## TEXT SECTION
2. A method according to claim 1 , wherein the pathological condition comprises a cardiovascular disease, renal dysfunction, cerebrovascular disease, vascular disease, retinopathy, neuropathy, edema, endothelial dysfunction, or insulinopathy.
3. A method according to claim 2 , wherein the pathological condition comprises a cardiovascular disease.
4. A method according to claim 3 , wherein the cardiovascular disease comprises hypertension, vascular inflammation in the heart, coronary angioplasty, coronary thrombosis, cardiac lesions, myocarditis, coronary artery disease, heart failure, arrhythmia, diastolic dysfunction, systolic dysfunction, ischemia, cardiomyopathy, sudden cardiac death, myocardial fibrosis, vascular fibrosis, impaired arterial compliance, myocardial necrotic lesions, vascular damage in the heart, myocardial infarction, left ventricular hypertrophy, decreased ejection fraction, vascular wall hypertrophy in the heart, or endothelial thickening.
5. A method according to claim 4 , wherein the cardiovascular disease comprises fibrinoid necrosis of coronary arteries, congestive heart failure, chronic heart failure, acute heart failure, left ventricular diastolic dysfunction, diastolic heart failure, impaired diastolic filling, myocardial ischemia, hypertrophic cardiomyopathy, dilated cardiomyopathy, an acute post-myocardial-infarction condition, or a chronic post-myocardial-infarction condition.
6. A method according to claim 4 , wherein the cardiovascular disease comprises hypertension.
7. A method according to claim 4 , wherein the cardiovascular disease comprises heart failure.
8. A method according to claim 2 , wherein the pathological condition comprises a renal dysfunction.
9. A method according to claim 8 , wherein the renal dysfunction comprises glomerulosclerosis, end-stage renal disease, acute renal failure, diabetic nephropathy, reduced renal blood flow, increased glomerular filtration fraction, proteinuria, decreased glomerular filtration rate, decreased creatine clearance, microalbuminuria, renal arteriopathy, ischemic lesions, vascular damage in the kidney, vascular inflammation in the kidney, or malignant nephrosclerosis.
10. A method according to claim 2 , wherein the second amount comprises an aldosterone antagonist.
11. A method according to claim 10 , wherein the aldosterone antagonist comprises an epoxy-steroidal aldosterone antagonist.
12. A method according to claim 11 , wherein the aldosterone receptor antagonist comprises eplerenone.
13. A method according to claim 12 , wherein the pathological condition comprises heart failure.
14. A method according to claim 13 , wherein the mammal is a dog.
15. A method according to claim 10 , wherein the aldosterone antagonist comprises an non-epoxy-steroidal aldosterone antagonist.
16. A method according to claim 15 , wherein the aldosterone receptor antagonist comprises spironolactone.
17. A method according to claim 10 , wherein the method further comprises a third amount of a compound comprising a diuretic.
18. A method according to claim 2 , wherein the second amount comprises a diuretic.

(Stored data entries)
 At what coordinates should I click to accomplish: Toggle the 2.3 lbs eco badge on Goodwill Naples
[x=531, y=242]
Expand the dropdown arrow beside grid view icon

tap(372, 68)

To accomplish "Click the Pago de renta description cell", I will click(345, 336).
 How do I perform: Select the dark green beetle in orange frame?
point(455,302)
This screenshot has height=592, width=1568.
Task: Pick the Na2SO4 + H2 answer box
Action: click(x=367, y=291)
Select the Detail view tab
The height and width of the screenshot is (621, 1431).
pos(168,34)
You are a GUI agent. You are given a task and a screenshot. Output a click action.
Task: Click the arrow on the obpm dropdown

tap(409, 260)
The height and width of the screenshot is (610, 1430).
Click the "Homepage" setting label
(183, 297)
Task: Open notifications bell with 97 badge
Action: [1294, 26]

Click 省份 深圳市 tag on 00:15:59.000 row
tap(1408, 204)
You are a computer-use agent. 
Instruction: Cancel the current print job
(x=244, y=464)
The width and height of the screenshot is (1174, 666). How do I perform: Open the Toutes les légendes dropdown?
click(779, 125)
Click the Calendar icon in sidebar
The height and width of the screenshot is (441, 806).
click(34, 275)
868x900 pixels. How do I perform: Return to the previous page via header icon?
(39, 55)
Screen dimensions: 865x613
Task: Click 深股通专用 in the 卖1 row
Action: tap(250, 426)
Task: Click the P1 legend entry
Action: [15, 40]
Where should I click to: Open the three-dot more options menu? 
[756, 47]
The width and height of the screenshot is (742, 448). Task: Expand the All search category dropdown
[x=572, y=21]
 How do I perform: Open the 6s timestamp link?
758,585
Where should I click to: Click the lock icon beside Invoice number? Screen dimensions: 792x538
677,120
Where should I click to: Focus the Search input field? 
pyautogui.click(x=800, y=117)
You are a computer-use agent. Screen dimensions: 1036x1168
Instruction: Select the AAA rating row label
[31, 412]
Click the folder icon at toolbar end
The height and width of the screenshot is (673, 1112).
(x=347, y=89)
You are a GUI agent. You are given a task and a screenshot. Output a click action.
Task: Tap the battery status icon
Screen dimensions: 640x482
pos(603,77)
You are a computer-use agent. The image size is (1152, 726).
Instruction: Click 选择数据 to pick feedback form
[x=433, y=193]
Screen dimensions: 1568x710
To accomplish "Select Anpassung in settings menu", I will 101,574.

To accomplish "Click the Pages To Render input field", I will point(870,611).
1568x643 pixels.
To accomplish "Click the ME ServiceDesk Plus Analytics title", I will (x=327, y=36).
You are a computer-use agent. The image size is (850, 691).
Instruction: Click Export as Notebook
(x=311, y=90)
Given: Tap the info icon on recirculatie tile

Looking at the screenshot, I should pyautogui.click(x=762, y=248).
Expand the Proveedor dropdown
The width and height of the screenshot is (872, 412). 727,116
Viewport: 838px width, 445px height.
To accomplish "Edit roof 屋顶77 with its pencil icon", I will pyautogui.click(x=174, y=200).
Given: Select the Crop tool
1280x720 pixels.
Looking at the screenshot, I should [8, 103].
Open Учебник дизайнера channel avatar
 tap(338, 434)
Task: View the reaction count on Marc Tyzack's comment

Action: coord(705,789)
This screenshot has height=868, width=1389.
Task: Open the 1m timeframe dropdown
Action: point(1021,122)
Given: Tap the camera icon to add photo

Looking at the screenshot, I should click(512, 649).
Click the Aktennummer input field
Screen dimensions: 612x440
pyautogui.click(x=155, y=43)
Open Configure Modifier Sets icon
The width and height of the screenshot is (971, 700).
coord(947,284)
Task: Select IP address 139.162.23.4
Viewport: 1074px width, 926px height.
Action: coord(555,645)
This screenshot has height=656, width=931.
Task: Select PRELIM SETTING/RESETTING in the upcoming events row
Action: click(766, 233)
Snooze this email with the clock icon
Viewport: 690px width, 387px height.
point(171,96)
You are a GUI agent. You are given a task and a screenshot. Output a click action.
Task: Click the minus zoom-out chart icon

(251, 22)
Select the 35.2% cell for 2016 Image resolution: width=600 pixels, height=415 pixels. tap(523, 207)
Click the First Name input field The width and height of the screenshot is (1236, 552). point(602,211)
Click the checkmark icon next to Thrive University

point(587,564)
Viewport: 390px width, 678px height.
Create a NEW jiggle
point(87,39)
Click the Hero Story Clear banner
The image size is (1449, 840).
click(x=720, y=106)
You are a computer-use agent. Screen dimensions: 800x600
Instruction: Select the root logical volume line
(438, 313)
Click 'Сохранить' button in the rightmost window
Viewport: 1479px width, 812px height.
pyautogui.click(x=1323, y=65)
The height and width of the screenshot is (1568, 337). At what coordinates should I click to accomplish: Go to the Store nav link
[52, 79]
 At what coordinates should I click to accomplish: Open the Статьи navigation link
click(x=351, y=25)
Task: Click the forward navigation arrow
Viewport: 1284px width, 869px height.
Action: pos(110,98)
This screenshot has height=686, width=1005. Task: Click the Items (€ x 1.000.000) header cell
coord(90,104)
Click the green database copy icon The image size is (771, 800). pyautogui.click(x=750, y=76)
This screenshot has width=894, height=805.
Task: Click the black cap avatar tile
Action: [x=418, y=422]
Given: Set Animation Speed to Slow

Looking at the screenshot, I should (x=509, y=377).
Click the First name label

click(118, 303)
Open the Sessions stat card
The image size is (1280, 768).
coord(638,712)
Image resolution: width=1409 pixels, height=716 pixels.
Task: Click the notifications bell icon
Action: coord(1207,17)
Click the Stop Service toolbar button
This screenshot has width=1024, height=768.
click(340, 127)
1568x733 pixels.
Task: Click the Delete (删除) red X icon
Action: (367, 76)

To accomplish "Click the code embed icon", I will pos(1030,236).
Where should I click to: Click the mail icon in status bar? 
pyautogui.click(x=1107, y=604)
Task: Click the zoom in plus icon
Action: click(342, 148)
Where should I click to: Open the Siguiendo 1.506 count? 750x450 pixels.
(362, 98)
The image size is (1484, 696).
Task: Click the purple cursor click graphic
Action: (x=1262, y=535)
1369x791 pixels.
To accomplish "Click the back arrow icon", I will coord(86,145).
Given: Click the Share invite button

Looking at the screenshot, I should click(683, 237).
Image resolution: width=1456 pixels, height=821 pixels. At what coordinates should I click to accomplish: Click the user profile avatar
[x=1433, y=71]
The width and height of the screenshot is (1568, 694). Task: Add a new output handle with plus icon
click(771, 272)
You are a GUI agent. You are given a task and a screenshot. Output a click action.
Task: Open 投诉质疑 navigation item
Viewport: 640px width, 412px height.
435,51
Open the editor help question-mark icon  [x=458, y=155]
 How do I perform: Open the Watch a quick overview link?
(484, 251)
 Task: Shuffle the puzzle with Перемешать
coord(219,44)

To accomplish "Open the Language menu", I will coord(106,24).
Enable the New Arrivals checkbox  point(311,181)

## WORK TO COMPLETE
1. Do these statements agree with the patent claims? Answer yes or no for each, and quote the words from the claims that decide it. (a) Claim 14 specifies that the mammal is a dog. (b) Claim 8 depends on claim 4. (c) Claim 9 names microalbuminuria as a renal dysfunction.
2. Quote the patent claims word for word between "14. A method" and "non-epoxy-steroidal aldosterone antagonist.", inclusive.

## ANSWER SECTION
1.
(a) Yes: "14. A method according to claim 13 , wherein the mammal is a dog."
(b) No: "8. A method according to claim 2 , wherein the pathological condition comprises a renal dysfunction."
(c) Yes: "wherein the renal dysfunction comprises glomerulosclerosis, end-stage renal disease, acute renal failure, diabetic nephropathy, reduced renal blood flow, increased glomerular filtration fraction, proteinuria, decreased glomerular filtration rate, decreased creatine clearance, microalbuminuria"

2.
14. A method according to claim 13 , wherein the mammal is a dog.
15. A method according to claim 10 , wherein the aldosterone antagonist comprises an non-epoxy-steroidal aldosterone antagonist.